Thieves have been stealing copper for years as prices have risen, mostly an expensive nuisance. Now they are targeting aluminum products, with experts saying safety is at risk as everything from light poles to highway guard rails are disappearing.

"Aluminum prices are at an 18-year high," said Chuck Carr, vice president of member services for the Institute for Scrap Recycling Industries.

Thieves in April made off with $4,000 worth of aluminum bleachers — enough seating for 100 people — from P.C. Campana Park in Lorain, Ohio.

Highway guardrails and light rails have been stolen for years on the East Coast but "now it's everywhere. It's worldwide," said Matt Haslett, spokesman for Metro Metals Northwest of Portland, Ore.

Officers are even staging metals theft stings. In Westminster, a Denver suburb, officers took aluminum park benches to a salvage company, where two employees allegedly paid $33.65 for 58 pounds of the metal. The Benson and Benson Metals Co., pleaded guilty to theft by receiving and will pay $500 to a food bank.

Strong demand from Asia, especially China, is driving the metals market, said Robin Adams of CRU Strategies in Seattle. He contends the mining industry was caught by surprise by demand and can't keep up with supplies of basic metals.

The trend is likely to continue for a couple of years, Adams said. Other metals would be stolen, too, but it isn't practical.

"Aluminum and copper are the ones that stand out. They are on highways," Adams said.

In the past year, copper water spouts have been taken off churches. Coils of communication wires. Power cables for trolleys. Raw copper from the Navy at Pearl Harbor. Authorities attribute at least five deaths to thieves being electrocuted. Railroads have sent out warnings about thefts of spikes, communication equipment and track.

In Idaho, some of the thefts have been linked to methamphetamine users. In San Joaquin County, Calif., nearly $300,000 in metals thefts have been reported this year alone.

"We are going to make periodic checks of our junk and recycling dealers to make sure they are keeping records of who they buy the copper or aluminum from," sheriff's spokesman Les Garcia said.
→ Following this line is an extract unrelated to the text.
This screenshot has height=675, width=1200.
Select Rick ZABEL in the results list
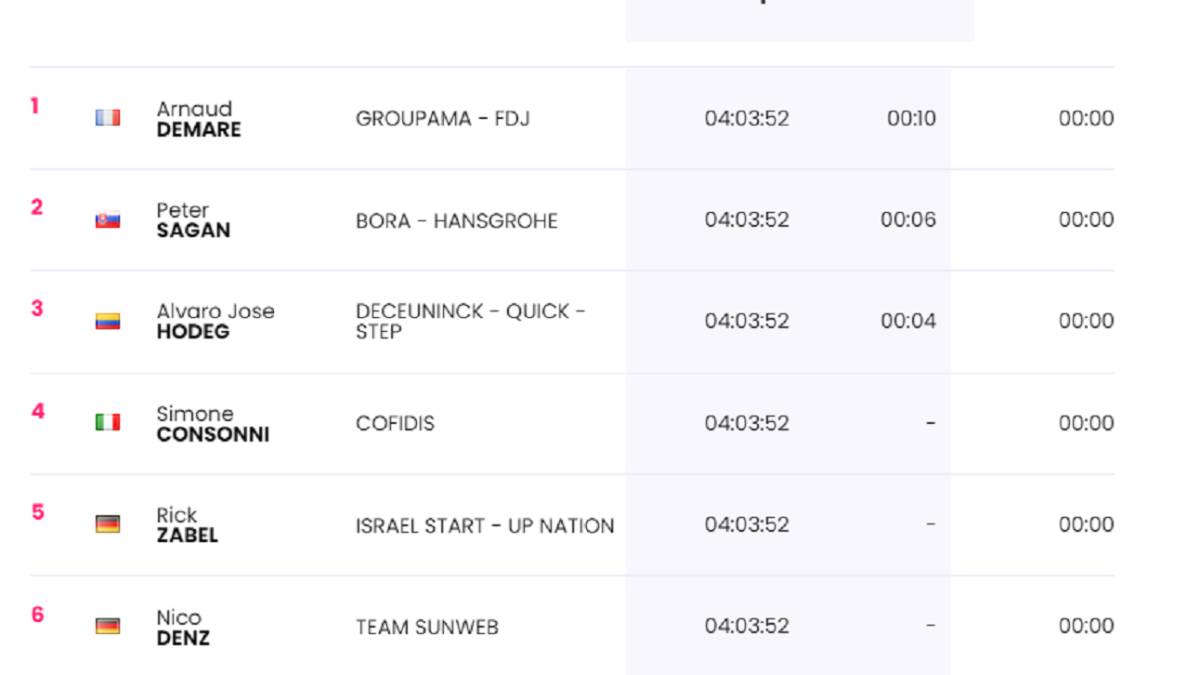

Carr's institute and its members are taking their own steps to control the thefts. He said many dealers work with police to set up stings.

"A lot of our people are having to hire security guards because people are breaking in," he said.

Haslett's company, meanwhile, is videotaping all its purchases.

"We stall sellers of stolen material and call police. If it is moderately suspicious we will ask the seller to provide some documentation," he said.